** Task prompt **
Rewrite as a numbered list the lines below, from the line containing "Screen dimensions: 1008x1187" through the last line, leaving out any blank lines.

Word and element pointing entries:
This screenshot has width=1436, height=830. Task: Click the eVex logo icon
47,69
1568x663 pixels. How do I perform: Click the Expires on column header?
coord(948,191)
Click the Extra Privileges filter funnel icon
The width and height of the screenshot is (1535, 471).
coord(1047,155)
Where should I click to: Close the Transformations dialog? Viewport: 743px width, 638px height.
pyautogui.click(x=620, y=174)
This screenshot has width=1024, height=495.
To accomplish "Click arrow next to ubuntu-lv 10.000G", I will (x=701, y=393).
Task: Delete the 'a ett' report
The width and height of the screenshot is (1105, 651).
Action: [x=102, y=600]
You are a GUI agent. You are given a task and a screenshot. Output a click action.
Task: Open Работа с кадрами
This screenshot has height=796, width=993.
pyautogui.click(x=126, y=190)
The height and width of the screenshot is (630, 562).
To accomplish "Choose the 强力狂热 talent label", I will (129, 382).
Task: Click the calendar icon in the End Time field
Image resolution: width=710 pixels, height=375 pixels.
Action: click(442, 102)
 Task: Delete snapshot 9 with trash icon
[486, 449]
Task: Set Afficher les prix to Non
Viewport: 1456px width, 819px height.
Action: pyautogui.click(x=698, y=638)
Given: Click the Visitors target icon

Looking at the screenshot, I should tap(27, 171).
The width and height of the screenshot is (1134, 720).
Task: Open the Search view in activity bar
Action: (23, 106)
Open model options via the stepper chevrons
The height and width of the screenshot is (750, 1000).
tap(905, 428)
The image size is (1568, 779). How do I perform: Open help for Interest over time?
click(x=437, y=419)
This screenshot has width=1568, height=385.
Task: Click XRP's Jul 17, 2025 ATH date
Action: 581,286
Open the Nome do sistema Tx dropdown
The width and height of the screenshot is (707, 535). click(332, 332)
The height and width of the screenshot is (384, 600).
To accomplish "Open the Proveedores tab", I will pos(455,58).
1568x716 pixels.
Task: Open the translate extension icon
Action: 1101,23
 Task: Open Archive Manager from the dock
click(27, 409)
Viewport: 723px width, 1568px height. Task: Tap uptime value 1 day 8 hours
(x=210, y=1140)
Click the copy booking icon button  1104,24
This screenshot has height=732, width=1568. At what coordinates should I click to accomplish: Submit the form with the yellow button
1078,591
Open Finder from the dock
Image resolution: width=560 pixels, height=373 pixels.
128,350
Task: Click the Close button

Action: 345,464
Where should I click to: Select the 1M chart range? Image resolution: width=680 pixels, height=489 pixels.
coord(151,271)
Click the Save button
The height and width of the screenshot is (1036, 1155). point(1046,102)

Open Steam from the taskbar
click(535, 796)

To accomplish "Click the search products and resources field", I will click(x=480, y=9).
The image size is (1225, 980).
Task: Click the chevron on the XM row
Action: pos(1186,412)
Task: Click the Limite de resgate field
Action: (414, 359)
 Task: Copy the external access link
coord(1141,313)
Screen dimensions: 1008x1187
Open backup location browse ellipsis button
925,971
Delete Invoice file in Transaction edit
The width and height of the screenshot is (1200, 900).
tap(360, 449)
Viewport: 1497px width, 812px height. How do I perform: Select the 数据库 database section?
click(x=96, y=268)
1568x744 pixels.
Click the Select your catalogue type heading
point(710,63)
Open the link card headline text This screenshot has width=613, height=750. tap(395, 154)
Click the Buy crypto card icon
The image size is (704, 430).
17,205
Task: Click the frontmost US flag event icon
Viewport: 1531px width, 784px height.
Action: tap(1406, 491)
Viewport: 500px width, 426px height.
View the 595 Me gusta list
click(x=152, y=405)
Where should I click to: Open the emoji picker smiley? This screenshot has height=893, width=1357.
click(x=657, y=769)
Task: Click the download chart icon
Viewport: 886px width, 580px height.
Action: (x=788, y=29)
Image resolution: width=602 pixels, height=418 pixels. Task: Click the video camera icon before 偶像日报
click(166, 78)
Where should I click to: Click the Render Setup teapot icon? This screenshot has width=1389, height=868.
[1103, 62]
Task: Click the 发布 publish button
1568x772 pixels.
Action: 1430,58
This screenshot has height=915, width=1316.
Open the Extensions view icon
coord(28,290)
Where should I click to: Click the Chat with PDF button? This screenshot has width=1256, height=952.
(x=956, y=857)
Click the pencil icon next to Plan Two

** Finished exercise **
1. Screen dimensions: 1008x1187
2. Open backup location browse ellipsis button
3. 925,971
4. Delete Invoice file in Transaction edit
5. The width and height of the screenshot is (1200, 900).
6. tap(360, 449)
7. Viewport: 1497px width, 812px height. How do I perform: Select the 数据库 database section?
8. click(x=96, y=268)
9. 1568x744 pixels.
10. Click the Select your catalogue type heading
11. point(710,63)
12. Open the link card headline text This screenshot has width=613, height=750. tap(395, 154)
13. Click the Buy crypto card icon
14. The image size is (704, 430).
15. 17,205
16. Task: Click the frontmost US flag event icon
17. Viewport: 1531px width, 784px height.
18. Action: tap(1406, 491)
19. Viewport: 500px width, 426px height.
20. View the 595 Me gusta list
21. click(x=152, y=405)
22. Where should I click to: Open the emoji picker smiley? This screenshot has height=893, width=1357.
23. click(x=657, y=769)
24. Task: Click the download chart icon
25. Viewport: 886px width, 580px height.
26. Action: (x=788, y=29)
27. Image resolution: width=602 pixels, height=418 pixels. Task: Click the video camera icon before 偶像日报
28. click(166, 78)
29. Where should I click to: Click the Render Setup teapot icon? This screenshot has width=1389, height=868.
30. [1103, 62]
31. Task: Click the 发布 publish button
32. 1568x772 pixels.
33. Action: 1430,58
34. This screenshot has height=915, width=1316.
35. Open the Extensions view icon
36. coord(28,290)
37. Where should I click to: Click the Chat with PDF button? This screenshot has width=1256, height=952.
38. (x=956, y=857)
39. Click the pencil icon next to Plan Two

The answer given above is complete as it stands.